> **EXERCISE PROMPT**: Return the records from the line containing "Given: Click Review and Launch button" through the line containing "point(606,732)", both included, reproducing them without any change.

> **DATASET**:
::::::::

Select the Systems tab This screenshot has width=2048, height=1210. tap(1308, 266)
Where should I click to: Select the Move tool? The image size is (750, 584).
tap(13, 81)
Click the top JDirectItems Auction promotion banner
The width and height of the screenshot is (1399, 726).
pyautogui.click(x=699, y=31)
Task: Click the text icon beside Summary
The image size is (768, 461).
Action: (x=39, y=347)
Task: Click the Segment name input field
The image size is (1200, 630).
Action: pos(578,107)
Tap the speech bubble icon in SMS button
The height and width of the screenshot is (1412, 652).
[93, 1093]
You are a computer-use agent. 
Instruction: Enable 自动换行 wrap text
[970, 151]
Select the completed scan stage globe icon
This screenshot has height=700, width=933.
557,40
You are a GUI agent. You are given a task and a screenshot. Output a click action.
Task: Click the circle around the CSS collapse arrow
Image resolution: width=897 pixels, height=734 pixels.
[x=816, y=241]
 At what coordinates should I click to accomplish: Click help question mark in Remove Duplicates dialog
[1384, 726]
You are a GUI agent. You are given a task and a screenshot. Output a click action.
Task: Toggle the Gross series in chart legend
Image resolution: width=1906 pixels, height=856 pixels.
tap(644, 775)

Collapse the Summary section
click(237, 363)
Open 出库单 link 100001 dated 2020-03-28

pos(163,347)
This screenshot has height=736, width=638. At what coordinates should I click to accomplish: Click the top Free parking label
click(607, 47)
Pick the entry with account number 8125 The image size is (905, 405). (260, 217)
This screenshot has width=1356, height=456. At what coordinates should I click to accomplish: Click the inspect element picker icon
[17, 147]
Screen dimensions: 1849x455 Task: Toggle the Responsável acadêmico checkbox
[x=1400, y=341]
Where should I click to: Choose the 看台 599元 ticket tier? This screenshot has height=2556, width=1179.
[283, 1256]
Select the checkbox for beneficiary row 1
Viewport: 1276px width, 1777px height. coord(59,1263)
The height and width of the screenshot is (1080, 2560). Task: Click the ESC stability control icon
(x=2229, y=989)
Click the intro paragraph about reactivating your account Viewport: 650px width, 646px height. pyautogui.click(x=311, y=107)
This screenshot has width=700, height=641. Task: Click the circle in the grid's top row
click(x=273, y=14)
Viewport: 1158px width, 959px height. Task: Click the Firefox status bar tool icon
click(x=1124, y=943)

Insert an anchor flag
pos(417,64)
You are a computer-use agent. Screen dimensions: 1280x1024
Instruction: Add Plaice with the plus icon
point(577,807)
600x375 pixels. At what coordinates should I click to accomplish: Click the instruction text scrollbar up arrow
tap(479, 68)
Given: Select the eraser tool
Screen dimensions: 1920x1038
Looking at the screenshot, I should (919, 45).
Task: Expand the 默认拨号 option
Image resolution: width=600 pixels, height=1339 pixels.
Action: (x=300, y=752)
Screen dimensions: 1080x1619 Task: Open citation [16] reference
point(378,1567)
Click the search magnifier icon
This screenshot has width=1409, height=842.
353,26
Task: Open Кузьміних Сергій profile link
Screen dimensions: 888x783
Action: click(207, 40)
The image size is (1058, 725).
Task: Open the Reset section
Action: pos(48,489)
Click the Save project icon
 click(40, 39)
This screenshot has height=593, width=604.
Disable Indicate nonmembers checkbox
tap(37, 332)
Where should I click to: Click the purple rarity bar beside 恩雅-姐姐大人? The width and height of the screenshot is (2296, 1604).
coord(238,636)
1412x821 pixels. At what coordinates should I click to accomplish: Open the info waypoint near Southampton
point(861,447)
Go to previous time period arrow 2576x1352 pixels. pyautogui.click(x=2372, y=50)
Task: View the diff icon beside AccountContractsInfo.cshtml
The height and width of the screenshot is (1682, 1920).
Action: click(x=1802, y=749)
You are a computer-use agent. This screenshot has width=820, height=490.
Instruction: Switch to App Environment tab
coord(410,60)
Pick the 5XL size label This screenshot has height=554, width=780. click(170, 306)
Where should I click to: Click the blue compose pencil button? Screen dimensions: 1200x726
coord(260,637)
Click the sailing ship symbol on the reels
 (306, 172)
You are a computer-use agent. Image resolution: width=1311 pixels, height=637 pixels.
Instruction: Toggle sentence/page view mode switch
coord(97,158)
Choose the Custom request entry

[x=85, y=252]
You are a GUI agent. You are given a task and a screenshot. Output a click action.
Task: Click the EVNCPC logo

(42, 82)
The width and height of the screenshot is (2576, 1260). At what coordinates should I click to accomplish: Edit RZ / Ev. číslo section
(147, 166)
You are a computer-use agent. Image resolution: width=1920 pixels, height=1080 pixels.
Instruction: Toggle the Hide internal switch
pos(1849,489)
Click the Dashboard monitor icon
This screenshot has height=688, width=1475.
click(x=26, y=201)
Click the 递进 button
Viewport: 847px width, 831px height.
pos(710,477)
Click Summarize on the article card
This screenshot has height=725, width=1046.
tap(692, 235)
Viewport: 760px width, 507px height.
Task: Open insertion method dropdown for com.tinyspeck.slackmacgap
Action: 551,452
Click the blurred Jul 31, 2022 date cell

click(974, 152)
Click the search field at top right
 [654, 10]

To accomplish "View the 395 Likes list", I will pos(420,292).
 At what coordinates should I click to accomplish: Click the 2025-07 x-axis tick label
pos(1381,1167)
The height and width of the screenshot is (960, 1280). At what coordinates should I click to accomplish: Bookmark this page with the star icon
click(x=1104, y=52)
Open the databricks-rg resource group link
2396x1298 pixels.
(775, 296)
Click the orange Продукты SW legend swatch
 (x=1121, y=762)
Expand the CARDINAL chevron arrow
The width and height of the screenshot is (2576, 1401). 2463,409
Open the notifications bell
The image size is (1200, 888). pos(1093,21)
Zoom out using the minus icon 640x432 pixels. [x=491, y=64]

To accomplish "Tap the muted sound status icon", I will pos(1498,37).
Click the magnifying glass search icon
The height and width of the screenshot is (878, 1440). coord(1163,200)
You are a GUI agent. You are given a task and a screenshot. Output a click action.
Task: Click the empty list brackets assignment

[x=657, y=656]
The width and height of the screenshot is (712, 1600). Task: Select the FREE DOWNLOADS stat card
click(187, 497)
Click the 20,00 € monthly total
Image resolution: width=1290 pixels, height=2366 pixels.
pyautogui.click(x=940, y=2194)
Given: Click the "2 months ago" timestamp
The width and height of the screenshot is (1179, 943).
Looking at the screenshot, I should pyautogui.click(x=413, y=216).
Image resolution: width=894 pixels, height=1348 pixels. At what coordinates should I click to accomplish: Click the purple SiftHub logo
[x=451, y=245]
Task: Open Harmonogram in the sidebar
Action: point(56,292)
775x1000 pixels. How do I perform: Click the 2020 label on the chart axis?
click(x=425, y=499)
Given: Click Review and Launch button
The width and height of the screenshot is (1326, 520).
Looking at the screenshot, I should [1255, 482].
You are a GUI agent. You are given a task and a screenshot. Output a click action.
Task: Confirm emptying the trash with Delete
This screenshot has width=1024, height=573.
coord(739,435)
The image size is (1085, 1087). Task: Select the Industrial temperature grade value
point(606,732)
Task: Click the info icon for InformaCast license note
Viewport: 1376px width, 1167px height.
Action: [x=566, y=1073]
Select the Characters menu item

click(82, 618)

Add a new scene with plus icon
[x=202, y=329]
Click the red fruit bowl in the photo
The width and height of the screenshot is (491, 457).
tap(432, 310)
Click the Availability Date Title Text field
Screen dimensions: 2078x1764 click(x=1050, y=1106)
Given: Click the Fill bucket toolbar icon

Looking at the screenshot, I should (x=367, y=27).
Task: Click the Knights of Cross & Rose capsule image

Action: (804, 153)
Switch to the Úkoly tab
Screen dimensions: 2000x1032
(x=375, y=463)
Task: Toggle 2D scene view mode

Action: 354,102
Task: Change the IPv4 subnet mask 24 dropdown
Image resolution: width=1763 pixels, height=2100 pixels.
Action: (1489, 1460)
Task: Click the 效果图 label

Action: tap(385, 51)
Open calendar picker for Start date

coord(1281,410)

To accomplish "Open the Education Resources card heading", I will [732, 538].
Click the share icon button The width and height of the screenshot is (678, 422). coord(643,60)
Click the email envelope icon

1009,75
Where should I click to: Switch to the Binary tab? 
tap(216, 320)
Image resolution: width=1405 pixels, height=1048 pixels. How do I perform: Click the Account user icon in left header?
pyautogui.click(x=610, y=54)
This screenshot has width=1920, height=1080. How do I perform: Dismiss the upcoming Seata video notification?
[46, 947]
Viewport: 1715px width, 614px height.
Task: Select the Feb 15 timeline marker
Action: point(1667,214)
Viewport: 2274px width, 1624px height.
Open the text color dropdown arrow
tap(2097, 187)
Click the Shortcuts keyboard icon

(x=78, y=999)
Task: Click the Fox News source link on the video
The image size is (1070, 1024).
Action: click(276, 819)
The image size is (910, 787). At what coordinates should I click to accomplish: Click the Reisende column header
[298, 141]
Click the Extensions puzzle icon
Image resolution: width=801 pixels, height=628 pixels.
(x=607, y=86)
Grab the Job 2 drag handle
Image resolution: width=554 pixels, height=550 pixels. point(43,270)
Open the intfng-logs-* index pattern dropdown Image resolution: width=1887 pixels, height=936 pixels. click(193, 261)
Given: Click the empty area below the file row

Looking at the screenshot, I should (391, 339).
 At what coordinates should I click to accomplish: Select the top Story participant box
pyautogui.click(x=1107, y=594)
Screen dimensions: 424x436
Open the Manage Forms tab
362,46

::::::::

> **SOLUTION BELOW**:
Given: Click Review and Launch button
The width and height of the screenshot is (1326, 520).
Looking at the screenshot, I should [1255, 482].
You are a GUI agent. You are given a task and a screenshot. Output a click action.
Task: Confirm emptying the trash with Delete
This screenshot has width=1024, height=573.
coord(739,435)
The image size is (1085, 1087). Task: Select the Industrial temperature grade value
point(606,732)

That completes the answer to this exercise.